I know too that I shall never know God if I do not wrestle with and against evil even at the cost of life itself. I am fortified in the belief by my own humble and limited experience. The purer I try to become, the nearer I feel to be to God. How much more should I be, when my faith is not a mere apology as it is today but has become as immovable as the Himalayas and as white and bright as the snows on their peaks? Meanwhile I invite the correspondent to pray with Newman who sang from experience

Lead, kindly Light, amid the encircling gloom,
Lead Thou me on;
The night is dark and I am far from home,
Lead Thou me on;
Keep Thou my feet, I do not ask to see
The distant scene; one step enough for me.

Young India,
11-10-'28. pp. 340-41

Rationalists are admirable beings, rationalism is a hideous monster when it claims for itself omnipotence.
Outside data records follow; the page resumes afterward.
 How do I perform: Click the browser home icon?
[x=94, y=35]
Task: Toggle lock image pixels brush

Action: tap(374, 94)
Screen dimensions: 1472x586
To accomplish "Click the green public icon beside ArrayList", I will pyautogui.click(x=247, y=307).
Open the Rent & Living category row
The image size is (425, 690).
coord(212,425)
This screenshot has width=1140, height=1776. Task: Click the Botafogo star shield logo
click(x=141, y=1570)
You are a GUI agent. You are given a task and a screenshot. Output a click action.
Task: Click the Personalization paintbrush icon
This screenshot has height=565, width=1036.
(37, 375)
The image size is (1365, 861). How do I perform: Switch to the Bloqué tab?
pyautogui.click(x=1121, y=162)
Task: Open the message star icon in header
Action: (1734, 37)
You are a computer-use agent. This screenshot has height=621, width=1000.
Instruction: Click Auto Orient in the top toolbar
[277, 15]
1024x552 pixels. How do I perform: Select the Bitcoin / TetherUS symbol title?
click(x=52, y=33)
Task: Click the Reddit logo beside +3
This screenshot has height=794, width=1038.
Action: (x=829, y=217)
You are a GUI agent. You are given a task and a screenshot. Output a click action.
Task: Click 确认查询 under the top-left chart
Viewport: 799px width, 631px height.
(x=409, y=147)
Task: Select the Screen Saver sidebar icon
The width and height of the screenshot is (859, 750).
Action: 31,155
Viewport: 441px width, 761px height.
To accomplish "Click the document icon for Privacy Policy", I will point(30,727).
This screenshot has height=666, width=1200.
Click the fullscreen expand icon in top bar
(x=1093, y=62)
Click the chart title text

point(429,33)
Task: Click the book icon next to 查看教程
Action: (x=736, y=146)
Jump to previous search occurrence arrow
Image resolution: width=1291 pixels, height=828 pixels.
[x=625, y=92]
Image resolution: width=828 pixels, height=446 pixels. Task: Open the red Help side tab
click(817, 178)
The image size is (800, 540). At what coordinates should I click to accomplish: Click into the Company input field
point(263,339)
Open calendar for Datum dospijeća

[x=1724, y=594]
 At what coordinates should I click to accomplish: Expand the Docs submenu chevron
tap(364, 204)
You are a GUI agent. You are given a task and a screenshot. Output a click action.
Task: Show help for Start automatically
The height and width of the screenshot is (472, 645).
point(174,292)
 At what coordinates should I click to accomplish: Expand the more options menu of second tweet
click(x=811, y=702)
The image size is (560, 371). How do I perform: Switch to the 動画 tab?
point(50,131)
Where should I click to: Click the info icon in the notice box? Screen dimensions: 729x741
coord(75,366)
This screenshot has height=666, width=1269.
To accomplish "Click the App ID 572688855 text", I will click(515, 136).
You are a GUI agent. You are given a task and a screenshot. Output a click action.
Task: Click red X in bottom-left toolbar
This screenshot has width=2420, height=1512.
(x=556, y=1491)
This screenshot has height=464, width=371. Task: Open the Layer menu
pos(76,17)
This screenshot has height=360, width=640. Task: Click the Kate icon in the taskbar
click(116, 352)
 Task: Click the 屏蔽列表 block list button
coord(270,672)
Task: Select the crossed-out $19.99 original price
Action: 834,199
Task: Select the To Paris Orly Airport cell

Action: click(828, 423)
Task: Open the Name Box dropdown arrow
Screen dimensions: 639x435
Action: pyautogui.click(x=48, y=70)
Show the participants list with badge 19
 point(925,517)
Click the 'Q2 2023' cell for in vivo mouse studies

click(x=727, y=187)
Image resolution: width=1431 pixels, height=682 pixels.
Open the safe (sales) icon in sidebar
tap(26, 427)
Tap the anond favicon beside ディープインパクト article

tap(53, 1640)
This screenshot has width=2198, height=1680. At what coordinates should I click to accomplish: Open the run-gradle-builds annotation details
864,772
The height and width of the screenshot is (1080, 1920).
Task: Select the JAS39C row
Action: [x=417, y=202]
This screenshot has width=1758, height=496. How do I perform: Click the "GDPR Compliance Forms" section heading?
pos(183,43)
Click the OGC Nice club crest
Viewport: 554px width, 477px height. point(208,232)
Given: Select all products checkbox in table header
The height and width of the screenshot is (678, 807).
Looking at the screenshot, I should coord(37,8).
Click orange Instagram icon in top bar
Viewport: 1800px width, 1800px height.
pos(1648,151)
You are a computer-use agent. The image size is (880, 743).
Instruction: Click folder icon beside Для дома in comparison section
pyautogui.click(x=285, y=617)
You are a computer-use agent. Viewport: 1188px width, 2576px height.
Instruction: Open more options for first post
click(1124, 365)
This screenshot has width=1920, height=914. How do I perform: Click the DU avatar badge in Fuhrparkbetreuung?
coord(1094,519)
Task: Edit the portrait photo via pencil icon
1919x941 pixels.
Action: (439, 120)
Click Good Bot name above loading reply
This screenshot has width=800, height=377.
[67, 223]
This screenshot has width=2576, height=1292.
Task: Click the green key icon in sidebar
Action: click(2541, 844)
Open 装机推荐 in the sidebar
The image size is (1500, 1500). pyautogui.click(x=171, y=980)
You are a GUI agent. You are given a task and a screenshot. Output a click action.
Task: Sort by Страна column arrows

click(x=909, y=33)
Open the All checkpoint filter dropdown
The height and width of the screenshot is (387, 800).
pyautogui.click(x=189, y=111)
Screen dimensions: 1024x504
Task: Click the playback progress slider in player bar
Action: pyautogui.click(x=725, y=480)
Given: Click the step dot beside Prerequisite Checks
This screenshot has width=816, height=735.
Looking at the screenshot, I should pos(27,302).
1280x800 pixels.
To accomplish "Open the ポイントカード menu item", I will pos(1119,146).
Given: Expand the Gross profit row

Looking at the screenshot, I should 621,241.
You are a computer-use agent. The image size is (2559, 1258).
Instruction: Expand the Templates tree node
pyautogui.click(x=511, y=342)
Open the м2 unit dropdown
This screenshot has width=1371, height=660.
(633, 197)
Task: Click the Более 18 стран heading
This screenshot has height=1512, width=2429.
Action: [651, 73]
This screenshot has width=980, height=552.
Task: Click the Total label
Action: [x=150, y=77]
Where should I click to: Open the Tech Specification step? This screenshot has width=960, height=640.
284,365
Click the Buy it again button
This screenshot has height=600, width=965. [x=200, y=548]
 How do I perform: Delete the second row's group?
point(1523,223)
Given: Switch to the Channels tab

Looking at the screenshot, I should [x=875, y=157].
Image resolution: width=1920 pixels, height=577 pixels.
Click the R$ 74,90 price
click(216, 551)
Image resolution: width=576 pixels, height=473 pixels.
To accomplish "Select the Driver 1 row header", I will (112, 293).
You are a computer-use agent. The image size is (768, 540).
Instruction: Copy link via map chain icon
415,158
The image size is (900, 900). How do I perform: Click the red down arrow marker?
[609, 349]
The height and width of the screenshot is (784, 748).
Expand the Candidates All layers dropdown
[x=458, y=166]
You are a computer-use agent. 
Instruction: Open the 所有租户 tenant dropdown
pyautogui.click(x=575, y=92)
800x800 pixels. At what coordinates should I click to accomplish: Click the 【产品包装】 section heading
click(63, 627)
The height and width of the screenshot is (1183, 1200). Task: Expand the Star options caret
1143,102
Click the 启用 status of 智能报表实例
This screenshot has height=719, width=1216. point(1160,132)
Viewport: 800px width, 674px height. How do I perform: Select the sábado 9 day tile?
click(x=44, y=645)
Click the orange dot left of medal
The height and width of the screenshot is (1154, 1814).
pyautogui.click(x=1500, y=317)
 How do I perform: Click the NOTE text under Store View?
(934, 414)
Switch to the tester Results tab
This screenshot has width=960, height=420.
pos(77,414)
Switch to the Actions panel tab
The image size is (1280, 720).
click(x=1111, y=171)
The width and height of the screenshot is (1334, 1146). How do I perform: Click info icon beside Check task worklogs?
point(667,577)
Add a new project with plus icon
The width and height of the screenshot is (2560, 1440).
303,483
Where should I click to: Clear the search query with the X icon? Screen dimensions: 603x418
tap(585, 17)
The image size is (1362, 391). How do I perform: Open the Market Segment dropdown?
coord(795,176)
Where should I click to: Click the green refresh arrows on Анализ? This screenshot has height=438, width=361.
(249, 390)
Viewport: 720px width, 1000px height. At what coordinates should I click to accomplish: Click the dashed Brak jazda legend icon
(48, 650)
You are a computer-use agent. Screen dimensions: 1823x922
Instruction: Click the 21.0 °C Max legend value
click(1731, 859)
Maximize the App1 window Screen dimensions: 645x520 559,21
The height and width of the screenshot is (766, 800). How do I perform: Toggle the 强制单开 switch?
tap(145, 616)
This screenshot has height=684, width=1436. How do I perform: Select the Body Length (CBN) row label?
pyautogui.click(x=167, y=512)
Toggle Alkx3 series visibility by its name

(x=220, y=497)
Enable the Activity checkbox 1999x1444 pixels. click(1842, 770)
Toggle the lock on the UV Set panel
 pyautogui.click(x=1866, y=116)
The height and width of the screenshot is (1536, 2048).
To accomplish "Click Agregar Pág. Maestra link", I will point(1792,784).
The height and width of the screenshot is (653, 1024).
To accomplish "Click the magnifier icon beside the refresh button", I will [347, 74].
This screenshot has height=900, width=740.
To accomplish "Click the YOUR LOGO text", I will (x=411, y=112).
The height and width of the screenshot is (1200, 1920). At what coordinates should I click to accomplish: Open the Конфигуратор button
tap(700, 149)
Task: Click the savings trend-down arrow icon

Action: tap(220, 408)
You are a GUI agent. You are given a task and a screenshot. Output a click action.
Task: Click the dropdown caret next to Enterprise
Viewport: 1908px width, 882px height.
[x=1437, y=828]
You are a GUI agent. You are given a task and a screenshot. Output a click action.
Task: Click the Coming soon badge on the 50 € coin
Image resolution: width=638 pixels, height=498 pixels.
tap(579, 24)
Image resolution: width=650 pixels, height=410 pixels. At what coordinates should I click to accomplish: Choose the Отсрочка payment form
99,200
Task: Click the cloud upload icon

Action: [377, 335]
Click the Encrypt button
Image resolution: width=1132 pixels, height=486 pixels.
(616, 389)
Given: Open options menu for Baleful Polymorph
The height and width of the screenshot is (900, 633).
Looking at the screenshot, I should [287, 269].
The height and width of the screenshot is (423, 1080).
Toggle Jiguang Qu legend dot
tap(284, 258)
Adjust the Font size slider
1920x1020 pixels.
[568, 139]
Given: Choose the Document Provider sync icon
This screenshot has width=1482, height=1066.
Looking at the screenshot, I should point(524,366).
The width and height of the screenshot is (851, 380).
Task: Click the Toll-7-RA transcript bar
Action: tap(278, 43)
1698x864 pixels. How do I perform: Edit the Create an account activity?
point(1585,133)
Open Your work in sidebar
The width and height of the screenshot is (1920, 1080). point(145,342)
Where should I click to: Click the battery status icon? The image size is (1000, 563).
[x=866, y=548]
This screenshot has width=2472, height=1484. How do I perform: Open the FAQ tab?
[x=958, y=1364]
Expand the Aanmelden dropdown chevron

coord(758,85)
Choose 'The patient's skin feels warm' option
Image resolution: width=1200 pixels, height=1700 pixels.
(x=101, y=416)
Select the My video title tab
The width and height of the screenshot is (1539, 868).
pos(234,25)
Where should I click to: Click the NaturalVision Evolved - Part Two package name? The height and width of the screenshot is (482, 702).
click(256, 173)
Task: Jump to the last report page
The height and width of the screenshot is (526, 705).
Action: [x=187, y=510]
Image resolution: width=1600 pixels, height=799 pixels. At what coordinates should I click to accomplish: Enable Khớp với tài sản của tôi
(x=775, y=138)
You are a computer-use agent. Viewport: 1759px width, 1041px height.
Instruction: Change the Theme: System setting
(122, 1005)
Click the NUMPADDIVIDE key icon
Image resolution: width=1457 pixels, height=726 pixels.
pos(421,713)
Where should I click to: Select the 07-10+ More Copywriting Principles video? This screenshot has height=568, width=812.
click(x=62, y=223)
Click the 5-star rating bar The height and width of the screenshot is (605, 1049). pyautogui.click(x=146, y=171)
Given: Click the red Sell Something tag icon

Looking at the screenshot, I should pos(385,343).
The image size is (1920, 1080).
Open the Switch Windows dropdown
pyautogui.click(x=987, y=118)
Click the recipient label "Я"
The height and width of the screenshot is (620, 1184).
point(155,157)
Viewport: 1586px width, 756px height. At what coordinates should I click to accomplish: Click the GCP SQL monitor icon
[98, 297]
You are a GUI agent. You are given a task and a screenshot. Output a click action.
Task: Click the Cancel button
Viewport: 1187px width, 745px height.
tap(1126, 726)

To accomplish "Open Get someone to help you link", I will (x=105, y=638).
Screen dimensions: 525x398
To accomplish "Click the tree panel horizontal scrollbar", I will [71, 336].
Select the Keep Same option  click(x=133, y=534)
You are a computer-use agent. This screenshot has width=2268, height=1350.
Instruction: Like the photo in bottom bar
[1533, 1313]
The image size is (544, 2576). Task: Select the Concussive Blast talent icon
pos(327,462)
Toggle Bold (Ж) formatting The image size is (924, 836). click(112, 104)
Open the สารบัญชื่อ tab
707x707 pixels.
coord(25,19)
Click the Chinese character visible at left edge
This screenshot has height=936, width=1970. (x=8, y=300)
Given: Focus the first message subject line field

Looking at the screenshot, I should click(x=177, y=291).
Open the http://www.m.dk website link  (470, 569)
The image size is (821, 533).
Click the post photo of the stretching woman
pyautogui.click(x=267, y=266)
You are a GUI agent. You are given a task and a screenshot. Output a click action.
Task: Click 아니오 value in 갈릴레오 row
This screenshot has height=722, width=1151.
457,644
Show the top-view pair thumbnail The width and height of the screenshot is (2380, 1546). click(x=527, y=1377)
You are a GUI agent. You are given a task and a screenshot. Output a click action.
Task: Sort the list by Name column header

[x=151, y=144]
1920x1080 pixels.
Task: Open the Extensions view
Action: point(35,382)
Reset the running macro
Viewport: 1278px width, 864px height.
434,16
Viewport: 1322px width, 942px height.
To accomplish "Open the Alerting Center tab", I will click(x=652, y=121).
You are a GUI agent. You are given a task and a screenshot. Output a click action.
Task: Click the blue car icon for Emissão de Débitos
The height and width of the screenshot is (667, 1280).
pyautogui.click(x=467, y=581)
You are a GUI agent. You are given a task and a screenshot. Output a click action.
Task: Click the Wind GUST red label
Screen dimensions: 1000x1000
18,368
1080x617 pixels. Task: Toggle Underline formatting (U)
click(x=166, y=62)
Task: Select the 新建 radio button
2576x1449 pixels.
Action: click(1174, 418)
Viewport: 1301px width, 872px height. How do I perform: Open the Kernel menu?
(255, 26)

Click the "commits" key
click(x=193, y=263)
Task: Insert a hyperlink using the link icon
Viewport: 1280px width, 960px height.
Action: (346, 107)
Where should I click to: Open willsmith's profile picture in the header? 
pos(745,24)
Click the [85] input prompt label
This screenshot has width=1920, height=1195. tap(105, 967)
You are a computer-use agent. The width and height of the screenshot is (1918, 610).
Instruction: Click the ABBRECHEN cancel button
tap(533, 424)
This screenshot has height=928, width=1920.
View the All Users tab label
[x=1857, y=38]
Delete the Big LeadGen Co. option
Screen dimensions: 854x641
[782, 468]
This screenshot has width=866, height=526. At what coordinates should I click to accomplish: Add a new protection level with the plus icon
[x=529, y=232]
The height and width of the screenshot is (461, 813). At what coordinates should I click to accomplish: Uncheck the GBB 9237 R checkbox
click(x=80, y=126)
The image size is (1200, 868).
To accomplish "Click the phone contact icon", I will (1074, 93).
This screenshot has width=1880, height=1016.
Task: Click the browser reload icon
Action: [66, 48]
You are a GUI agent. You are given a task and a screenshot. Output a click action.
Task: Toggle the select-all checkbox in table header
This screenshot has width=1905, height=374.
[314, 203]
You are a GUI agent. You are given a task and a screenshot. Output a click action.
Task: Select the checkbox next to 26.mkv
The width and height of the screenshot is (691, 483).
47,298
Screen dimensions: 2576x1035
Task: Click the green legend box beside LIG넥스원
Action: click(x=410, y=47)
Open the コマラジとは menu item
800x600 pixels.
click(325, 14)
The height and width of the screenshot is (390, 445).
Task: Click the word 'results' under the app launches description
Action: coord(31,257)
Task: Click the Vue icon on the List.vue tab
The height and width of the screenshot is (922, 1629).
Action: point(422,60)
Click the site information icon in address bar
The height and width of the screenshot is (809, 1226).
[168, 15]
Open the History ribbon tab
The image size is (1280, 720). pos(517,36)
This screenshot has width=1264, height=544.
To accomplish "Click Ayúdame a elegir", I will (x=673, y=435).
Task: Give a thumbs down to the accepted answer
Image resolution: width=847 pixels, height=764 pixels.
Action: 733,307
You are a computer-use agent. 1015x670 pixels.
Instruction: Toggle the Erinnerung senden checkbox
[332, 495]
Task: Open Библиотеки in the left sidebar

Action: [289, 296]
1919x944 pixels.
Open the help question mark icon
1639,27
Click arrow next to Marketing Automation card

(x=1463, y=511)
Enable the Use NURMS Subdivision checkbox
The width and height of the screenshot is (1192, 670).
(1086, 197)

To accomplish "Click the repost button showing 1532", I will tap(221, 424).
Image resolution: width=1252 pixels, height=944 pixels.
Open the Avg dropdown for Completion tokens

Attribution of omnipotence to reason is as bad a piece of idolatry as is worship of stock and stone believing it to be God. I plead not for the suppression of reason, but for a due recognition of that in us which sanctifies reason.

Young India,
14-10-'26, p. 359

It is easy enough to say, 'I do not believe in God.' For God permits all things to be said of Him with impunity. He looks at our acts. And any breach of His Law carries with it, not its vindictive, but its purifying, compelling punishment.